## Work to complete
From the text on preparing a plant diagnostic sample, copy out the passage between "The first sections" and "are appropriately addressed.", inclusive, word for word.

## Supplied text
------

How to Get the Most Out of a Plant Problem Diagnostic Sample

While it may not look or feel like the growing season is around the corner, soon enough it will arrive. With the growing season comes the growing problems such as diseases and pests so what should you do if you find a problem and would like a confirmation or diagnosis of the issue? Send it to the Plant Pest Diagnostic Clinic in Pullman! To get the best diagnosis possible here is information on how to prepare the best diagnostic sample possible.

First, download a sample submission form (pdf).

The form will walk you through what type of information is helpful for diagnosis.

The first sections of the form will pertain to plant information such as the variety. With the amount of small grains and agriculture in our region, we have a wide range of varieties with very different traits that impact the plant’s response to different stresses. We also ask about the symptoms observed on the plants to ensure your concerns are appropriately addressed.

Make note of the pattern of damage at the site (i.e. field). Is the damage wide-spread, localized to a single area or a few areas? Are there site factors that influence the pattern such as field borders, wheel lines, roads, or changes is topography? Photos can be extremely helpful in communicating patterns seen at the site. Other information regarding the site includes soil characteristics. It is well known that soil properties such composition and pH have a big impact on plant health.

Inputs to the site such as fertilizer, insecticides, fungicides, etc. and the time of their application are important. Some pesticides can impact our ability to recover pathogens from the tissue or may explain why we see the damage of a pest but not the pest itself. Further, there can be interactions with chemicals and weather resulting in damage so this information helps tease apart what symptoms can be attributed to different causes.

The last section to the submission form asks ‘What do you think is wrong?’ this is not laziness on the part of the clinic but an acknowledgment that as the grower or the person in charge of the sample you have an understanding of previous issues in the field or the progression of the damage.  This is also a good place to instruct the diagnostician if you have a particular concern you’d like tested, such as a viral disease!

------

## Data section
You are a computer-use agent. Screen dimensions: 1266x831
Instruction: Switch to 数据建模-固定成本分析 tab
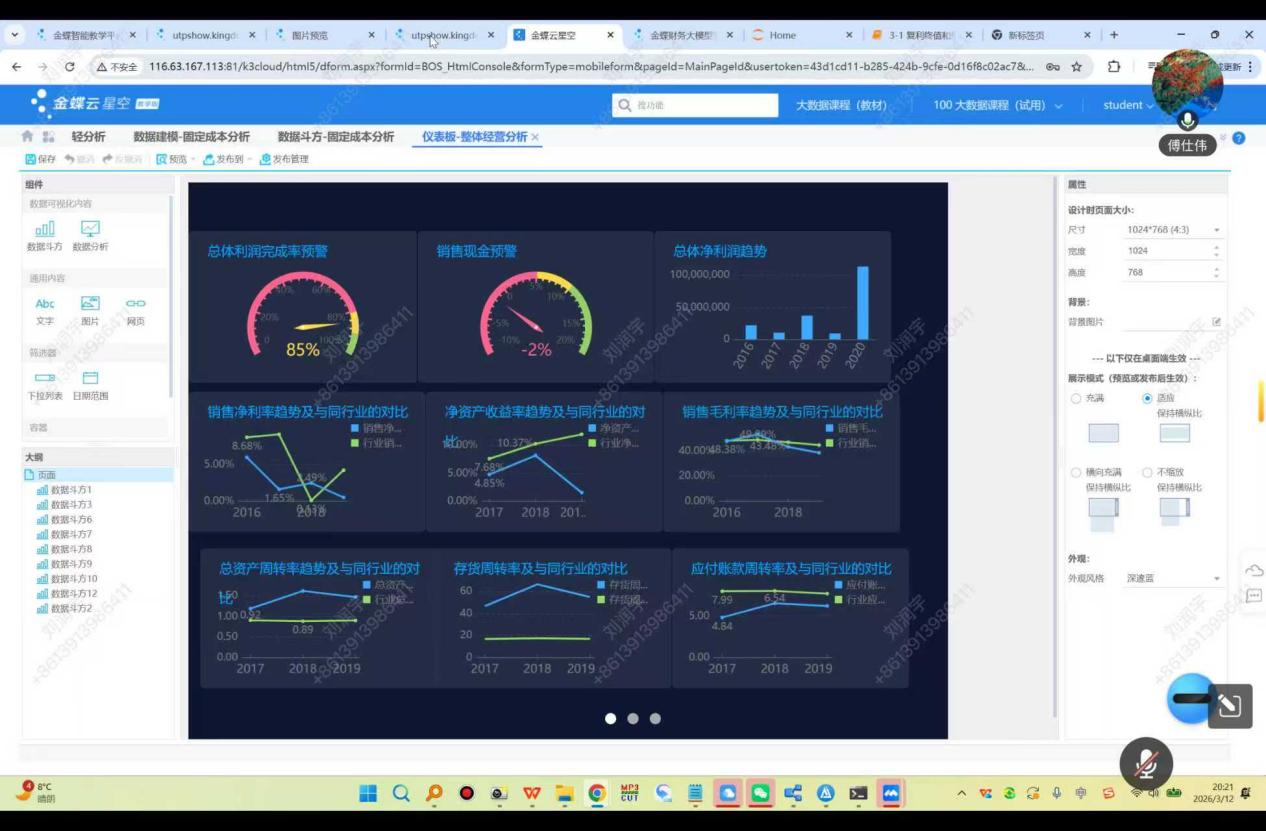pyautogui.click(x=191, y=137)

------

## Exercise response
The first sections of the form will pertain to plant information such as the variety. With the amount of small grains and agriculture in our region, we have a wide range of varieties with very different traits that impact the plant’s response to different stresses. We also ask about the symptoms observed on the plants to ensure your concerns are appropriately addressed.